- Official Poster
- Directed by: Anish Shah
- Written by: Ankit Gor; Anish Shah; Parth Trivedi; Abhinav Vaidya;
- Produced by: Raahul Badal; Anish Shah; Jay Shah;
- Starring: Deven Bhojani; Prachee Shah Paandya; Aarohi Patel; Aarjav Trivedi;
- Cinematography: Sree Kumar Nair
- Edited by: ParthBittu Patel
- Music by: Siddharth Amit Bhavsar
- Production companies: Indira Motion Pictures; November Films;
- Distributed by: Rupam Entertainment Pvt Ltd
- Release date: 6 September 2024;
- Running time: 135 minutes
- Country: India
- Language: Gujarati

= Udan Chhoo =

2024 film directed by Anish Shah

Udan Chhoo is a 2024 Gujarati comedy drama film directed by Anish Shah and written by Ankit Gor, Anish Shah, Parth Trivedi and Abhinav Vaidya. It stars Deven Bhojani, Prachee Shah Paandya, Aarohi Patel, Aarjav Trivedi in lead roles. It is produced by Raahul Badal, Anish Shah and Jay Shah, under the banner of Indira Motion Pictures and November Films. It was released on 6 September 2024.

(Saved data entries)

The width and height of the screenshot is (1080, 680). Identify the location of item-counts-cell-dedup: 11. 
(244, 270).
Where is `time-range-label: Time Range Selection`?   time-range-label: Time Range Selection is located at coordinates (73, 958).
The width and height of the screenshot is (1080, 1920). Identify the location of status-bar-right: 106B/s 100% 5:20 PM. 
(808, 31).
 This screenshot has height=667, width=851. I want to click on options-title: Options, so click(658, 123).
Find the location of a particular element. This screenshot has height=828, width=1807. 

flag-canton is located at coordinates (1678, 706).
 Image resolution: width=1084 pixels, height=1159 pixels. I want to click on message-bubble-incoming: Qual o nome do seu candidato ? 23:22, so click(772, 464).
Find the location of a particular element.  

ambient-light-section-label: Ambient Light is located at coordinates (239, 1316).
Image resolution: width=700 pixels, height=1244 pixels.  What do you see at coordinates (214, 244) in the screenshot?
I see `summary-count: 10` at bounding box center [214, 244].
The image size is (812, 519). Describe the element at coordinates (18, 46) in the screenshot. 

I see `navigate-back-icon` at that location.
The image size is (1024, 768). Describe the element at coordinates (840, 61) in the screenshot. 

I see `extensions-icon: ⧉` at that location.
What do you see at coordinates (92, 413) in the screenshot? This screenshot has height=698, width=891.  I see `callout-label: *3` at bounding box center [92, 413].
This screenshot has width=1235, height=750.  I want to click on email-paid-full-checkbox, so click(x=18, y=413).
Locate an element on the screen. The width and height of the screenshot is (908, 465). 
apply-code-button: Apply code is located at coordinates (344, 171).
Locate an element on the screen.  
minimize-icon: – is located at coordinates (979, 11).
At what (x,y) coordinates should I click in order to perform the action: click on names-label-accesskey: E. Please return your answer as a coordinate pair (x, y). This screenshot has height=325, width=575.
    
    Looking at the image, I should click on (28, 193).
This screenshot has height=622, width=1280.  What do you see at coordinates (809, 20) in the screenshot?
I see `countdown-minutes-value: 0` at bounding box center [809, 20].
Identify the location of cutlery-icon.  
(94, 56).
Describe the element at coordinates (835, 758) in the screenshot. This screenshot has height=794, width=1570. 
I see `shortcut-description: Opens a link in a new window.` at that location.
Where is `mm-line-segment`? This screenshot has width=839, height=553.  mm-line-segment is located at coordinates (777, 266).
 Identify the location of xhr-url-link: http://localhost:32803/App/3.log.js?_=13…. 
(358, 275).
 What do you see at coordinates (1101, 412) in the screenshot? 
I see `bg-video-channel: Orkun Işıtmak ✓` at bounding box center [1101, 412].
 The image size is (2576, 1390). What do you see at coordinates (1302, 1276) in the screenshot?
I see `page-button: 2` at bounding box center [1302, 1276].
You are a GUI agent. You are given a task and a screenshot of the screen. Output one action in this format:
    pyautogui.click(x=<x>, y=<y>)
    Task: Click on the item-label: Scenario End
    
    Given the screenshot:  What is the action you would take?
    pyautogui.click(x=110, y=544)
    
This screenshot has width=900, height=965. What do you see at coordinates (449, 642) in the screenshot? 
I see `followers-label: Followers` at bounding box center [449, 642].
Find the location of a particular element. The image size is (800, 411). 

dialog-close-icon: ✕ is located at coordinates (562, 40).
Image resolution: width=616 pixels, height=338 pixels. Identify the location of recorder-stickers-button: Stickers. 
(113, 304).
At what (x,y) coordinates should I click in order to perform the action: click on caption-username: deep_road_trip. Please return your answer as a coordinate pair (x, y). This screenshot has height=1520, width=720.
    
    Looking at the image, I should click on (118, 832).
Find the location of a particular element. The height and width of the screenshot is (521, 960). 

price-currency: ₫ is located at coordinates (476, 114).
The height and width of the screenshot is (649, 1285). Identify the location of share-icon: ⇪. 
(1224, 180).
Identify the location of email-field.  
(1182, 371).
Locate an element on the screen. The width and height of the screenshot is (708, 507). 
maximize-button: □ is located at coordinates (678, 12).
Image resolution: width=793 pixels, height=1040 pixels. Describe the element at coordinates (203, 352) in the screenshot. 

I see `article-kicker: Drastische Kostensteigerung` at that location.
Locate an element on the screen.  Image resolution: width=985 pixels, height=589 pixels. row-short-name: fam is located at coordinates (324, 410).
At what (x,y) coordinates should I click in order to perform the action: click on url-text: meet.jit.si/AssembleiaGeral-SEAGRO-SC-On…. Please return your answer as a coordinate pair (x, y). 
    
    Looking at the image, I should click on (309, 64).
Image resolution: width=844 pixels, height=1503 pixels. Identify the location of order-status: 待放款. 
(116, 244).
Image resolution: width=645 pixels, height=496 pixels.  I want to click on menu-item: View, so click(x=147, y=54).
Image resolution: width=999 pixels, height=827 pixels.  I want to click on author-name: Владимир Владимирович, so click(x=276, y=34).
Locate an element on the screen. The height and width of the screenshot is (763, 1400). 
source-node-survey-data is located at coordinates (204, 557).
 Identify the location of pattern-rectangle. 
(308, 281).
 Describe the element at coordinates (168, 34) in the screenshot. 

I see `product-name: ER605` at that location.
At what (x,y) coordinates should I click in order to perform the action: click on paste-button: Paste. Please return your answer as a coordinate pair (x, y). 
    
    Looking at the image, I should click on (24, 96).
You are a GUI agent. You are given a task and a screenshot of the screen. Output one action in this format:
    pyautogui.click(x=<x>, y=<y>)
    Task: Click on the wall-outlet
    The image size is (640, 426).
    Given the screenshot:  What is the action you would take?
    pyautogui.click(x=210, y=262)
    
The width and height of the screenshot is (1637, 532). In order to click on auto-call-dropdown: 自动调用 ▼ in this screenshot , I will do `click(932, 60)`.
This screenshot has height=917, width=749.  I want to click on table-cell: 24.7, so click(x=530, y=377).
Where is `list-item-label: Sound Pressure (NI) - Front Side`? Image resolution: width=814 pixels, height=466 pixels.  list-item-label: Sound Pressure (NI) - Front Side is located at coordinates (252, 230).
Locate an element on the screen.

Aim of the exercise.
Answer these questions from the text on Udan Chhoo:
(a) Who handled the cinematography?
(b) What is the listed running time?
(c) What kind of film does the opening summary call it?
The records are separate material and have no connection to the text on Udan Chhoo.

Your solution.
(a) Sree Kumar Nair
(b) 135 minutes
(c) A Gujarati comedy drama film